» DATA FOR THIS TASK
Content starts
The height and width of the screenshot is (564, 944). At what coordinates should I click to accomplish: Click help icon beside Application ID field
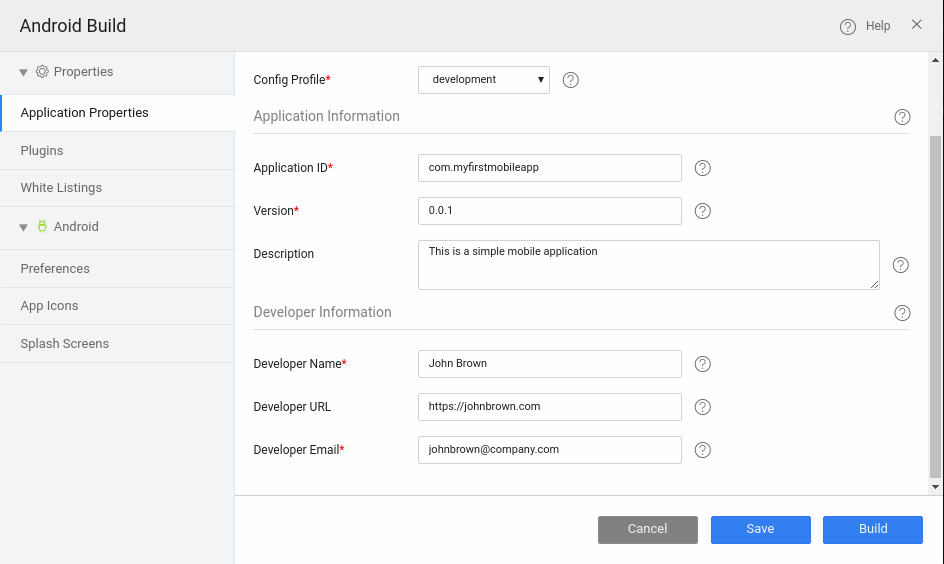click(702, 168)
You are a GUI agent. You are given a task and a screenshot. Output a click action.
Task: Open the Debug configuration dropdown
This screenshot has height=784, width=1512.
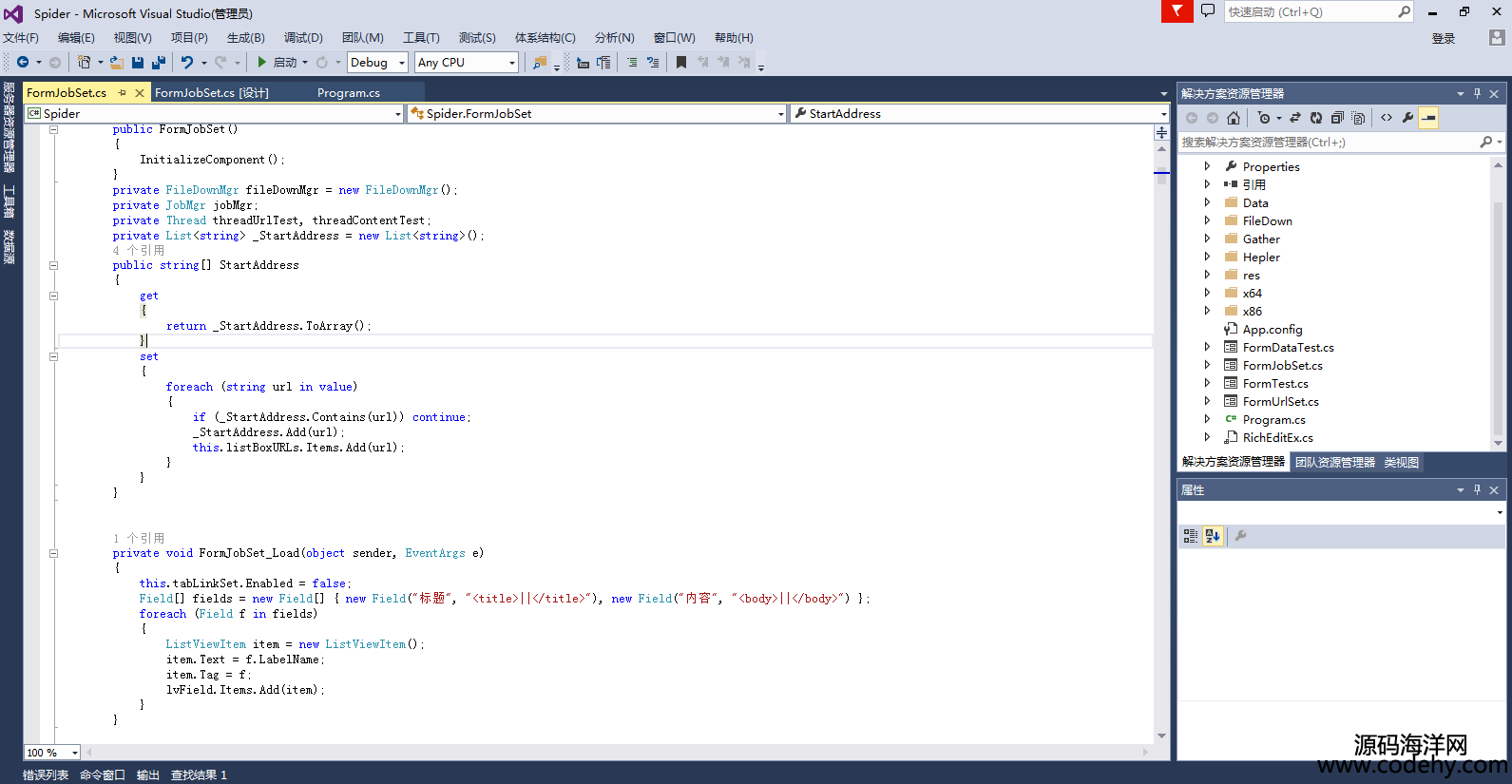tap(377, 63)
Content ends
Content starts
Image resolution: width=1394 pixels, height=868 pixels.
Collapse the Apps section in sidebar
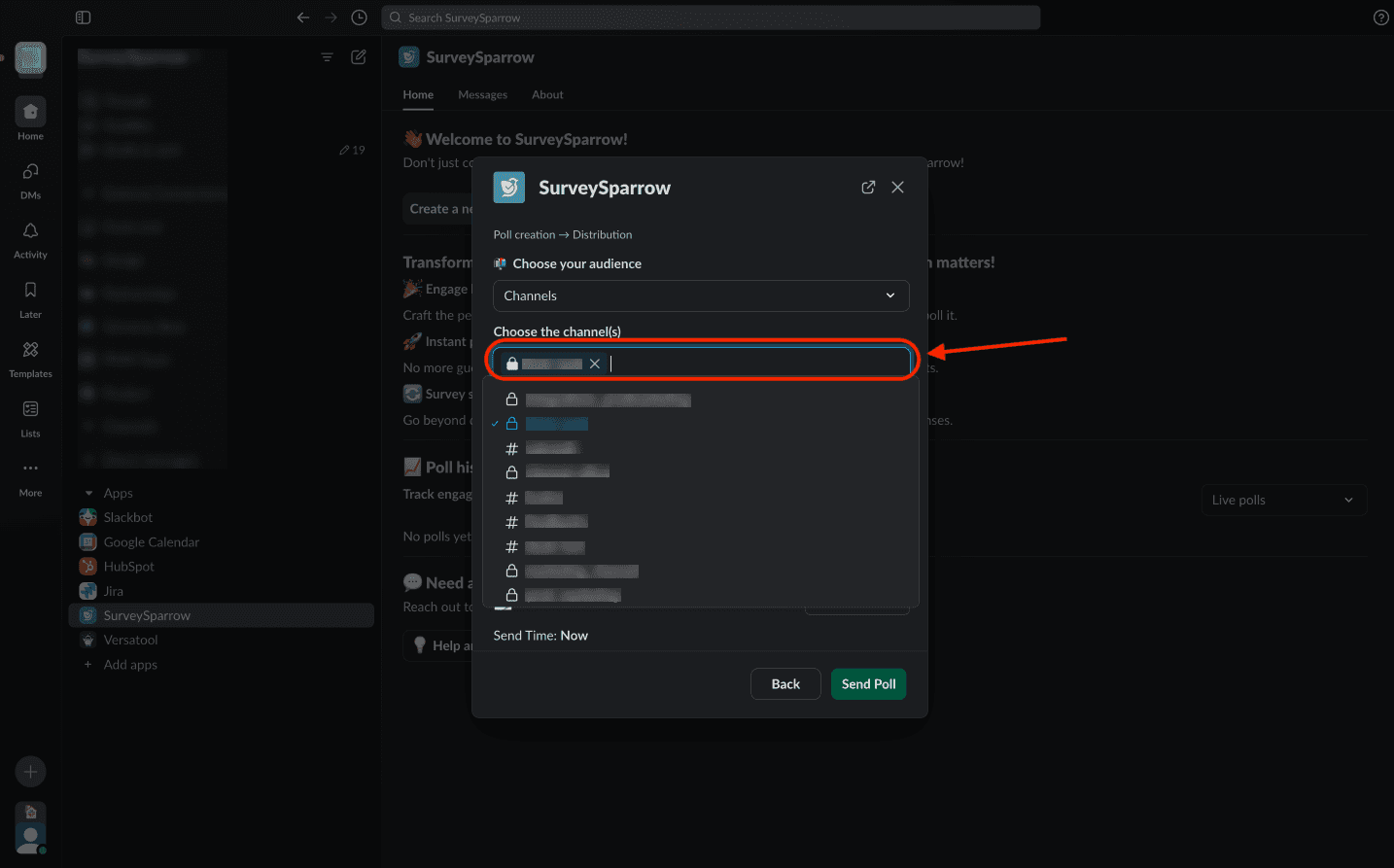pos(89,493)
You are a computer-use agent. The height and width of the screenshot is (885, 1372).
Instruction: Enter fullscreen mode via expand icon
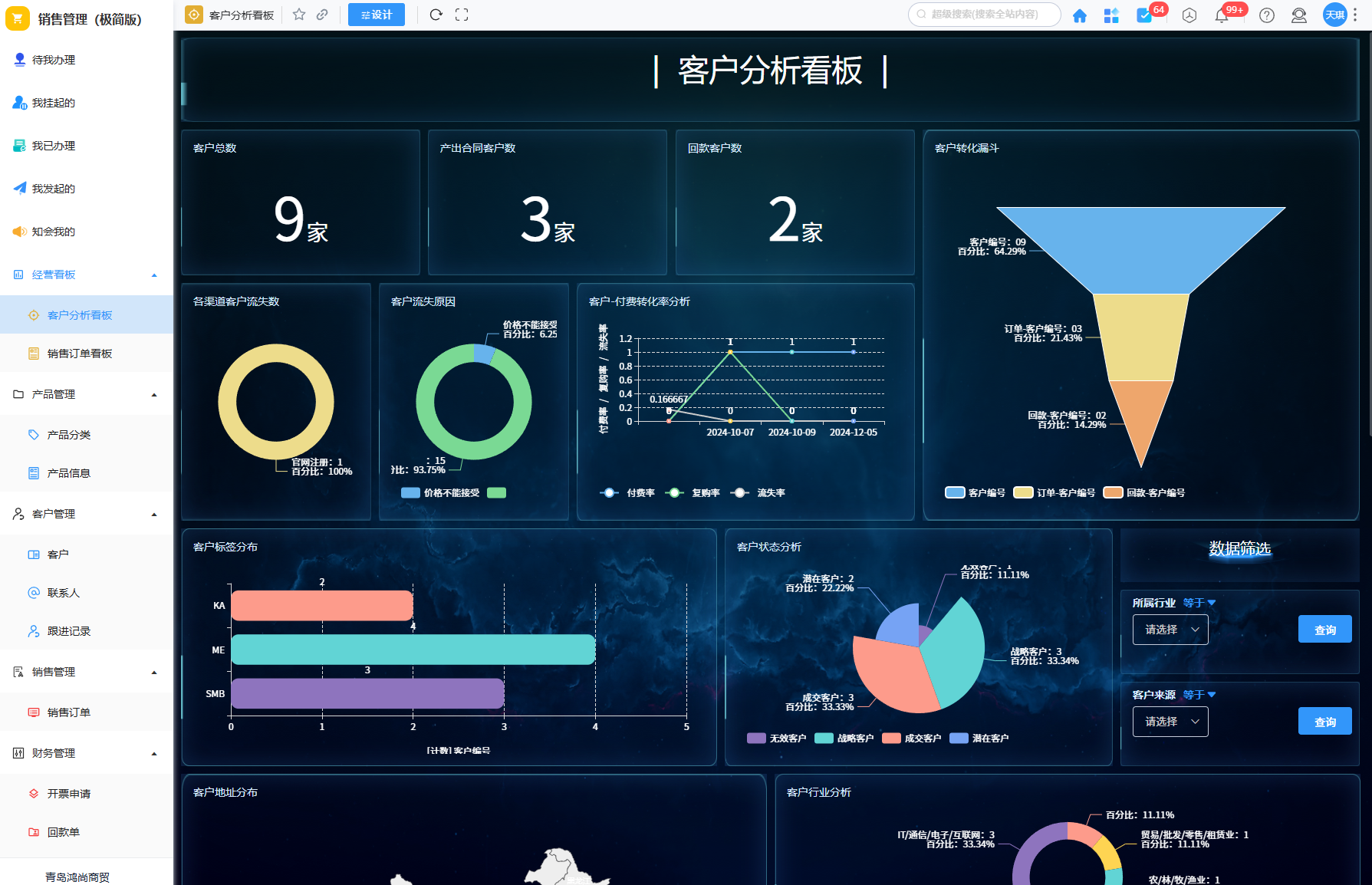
Content ends
» WORK REQUIRED
Tally the lines of the records that contain the word "agent", then give only the tally.

» ANSWER BOX
2